+4 votes
by (15k points)
Apologies for the long post. Something I have never bothered to tackle is creating automations for the first floor lights in our house when someone wakes up in the middle of the night. However my wife is pregnant with our second now and has been having trouble sleeping and frequently makes her way downstairs in the middle of the night. All of the logic for our lighting is done in the smart lighting app and is based on a combination of the ST mode and motion. Currently none of those contain a dimmer setting so the lights just restore to their previous state (this is important to keep in mind). There are 2 ways I am considering doing this: 1. Adding more automations to the smart lighting app and editing my existing automations to add dimmer settings to them. The downside here is that I lose the current setup of restoring lights to the previous dimmer setting (which I'm debating how much I need) 2. Creating webcore pistons to turn on lights during this time period/ST mode based on the same logic but then restoring the lights to the previous dimmer setting before turning off after motion. The downside here is that it's dependent on webcore, it's not local, and it would take more time to create (I'm not a webcore guru) I'm wondering if maybe there's another option I'm overlooking, otherwise I think I may go with #1. Thoughts?  
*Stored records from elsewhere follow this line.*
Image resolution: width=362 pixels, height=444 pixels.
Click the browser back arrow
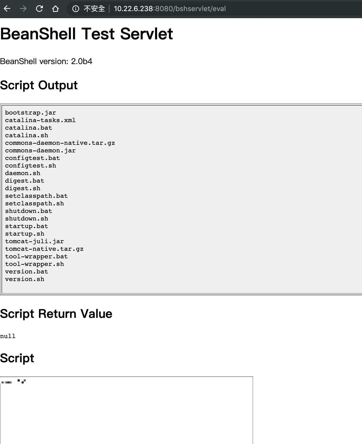pyautogui.click(x=7, y=9)
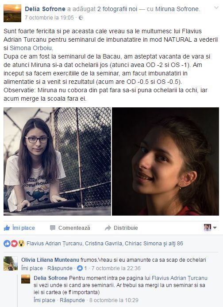Open Olivia Liliana Munteanu's profile
Image resolution: width=223 pixels, height=307 pixels.
(x=50, y=260)
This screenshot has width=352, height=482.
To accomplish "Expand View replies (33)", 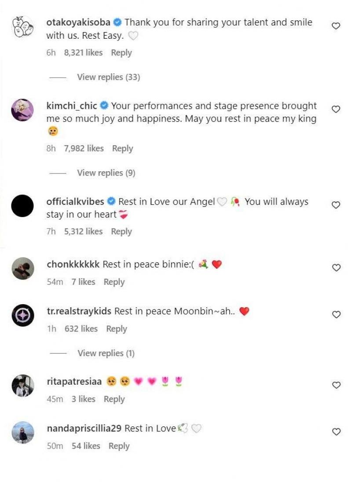I will pyautogui.click(x=108, y=77).
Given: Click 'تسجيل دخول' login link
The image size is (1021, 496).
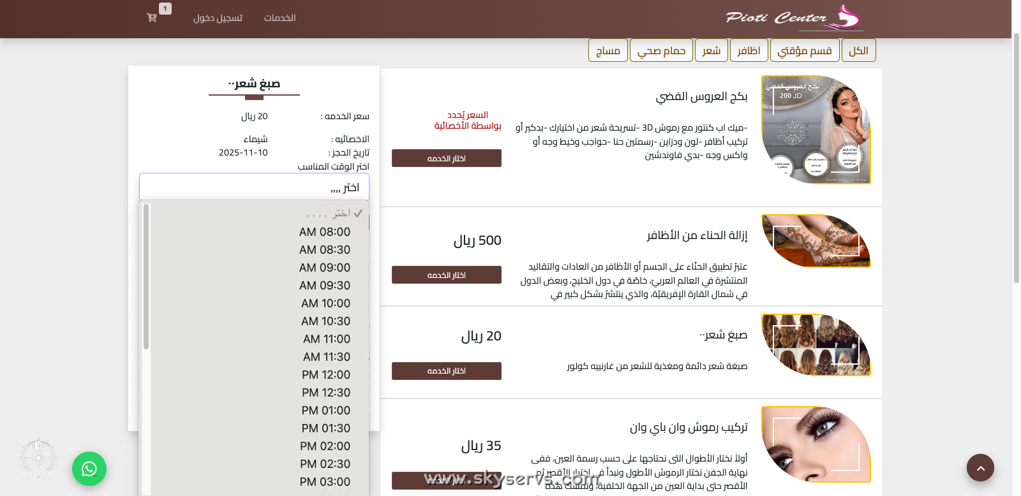Looking at the screenshot, I should (x=218, y=18).
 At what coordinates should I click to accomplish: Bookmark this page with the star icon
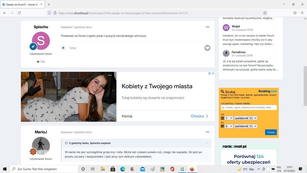point(265,13)
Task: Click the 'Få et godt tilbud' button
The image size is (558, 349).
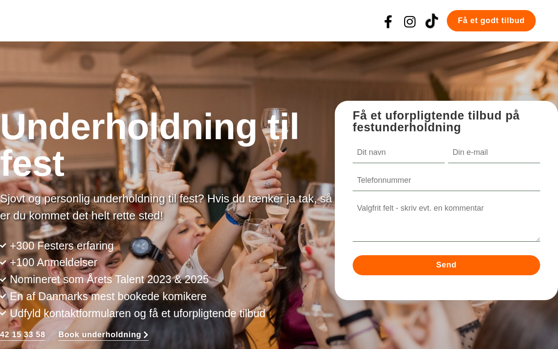Action: [x=491, y=21]
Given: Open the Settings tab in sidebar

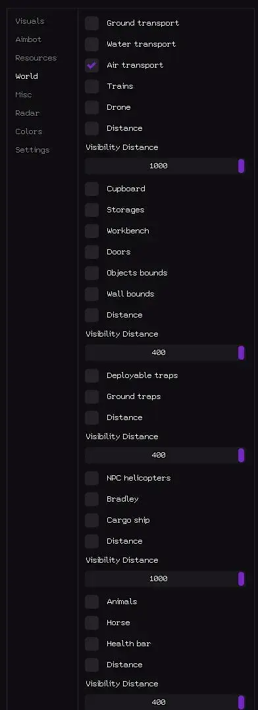Looking at the screenshot, I should 32,150.
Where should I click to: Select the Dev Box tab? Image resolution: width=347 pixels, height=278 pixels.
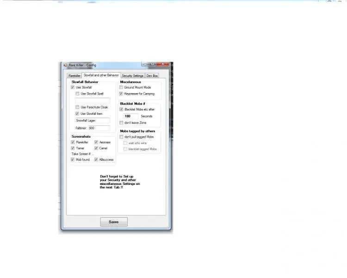coord(152,76)
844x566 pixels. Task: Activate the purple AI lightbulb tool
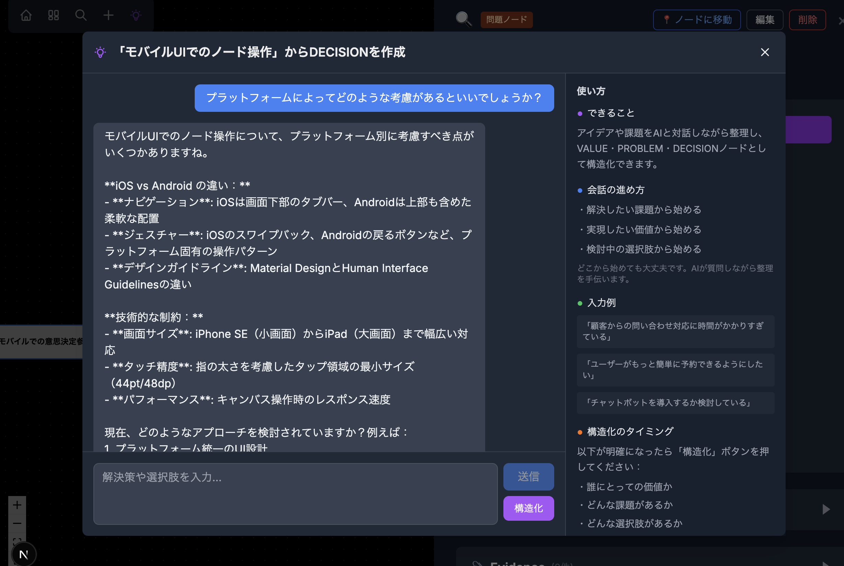[x=136, y=16]
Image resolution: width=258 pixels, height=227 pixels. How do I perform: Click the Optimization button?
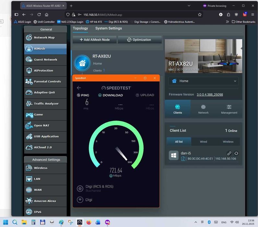pyautogui.click(x=139, y=40)
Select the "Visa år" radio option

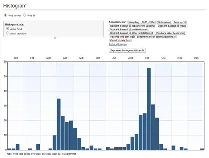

Apologies for the long post.

4 Answers

+2 votes
by (470 points)
Maybe some separate wifi bulbs like lifx to control independently?  
+1 vote
by (21.2k points)
We use option 1, but based on a door sensor on our master bedroom door. Door opens and mode is night, lights turn on downstairs at 15%. Then when the door closes, lights go off. Then lights on motion when past sunset and home is home at 100% if the TV if off.  
+1 vote
by (4k points)
1 would be easiest. If it is based on a mode, would there be a need for the previous dimmer setting? I. e. if the mode is sleep, would you always want dimmer set low. and then awake, always set full? If so that seems like just add the dimmer setting to the sleep/night mode and nothing further would need to be done. (Possibly alter awake to specify 100% if not already in the automation).  
+2 votes
by (470 points)
Some general advice, from someone who has two kids (and started the automation before our first kid): keep whatever you do simple. I find the FAF (Family Acceptance Factor) to be low when the automations are complicated and unreliable. I tend to go with some basics: - upstairs lights go on at 10% when at night (night mode). - downstairs lights (motion sensor) come on at 100% any time of the day. The "big light" in the living room is controlled by smart switch and is usually manually triggered. I do have modes: Early morning (for when we go to work early) Home (day) Evening (after sunset, before bed) Night. Lights do different things (usually based on motion) depending on the time/mode. But I got rid of most of the dependencies (if something else on) as that made things too complicated. Too hard to account for all eventualities).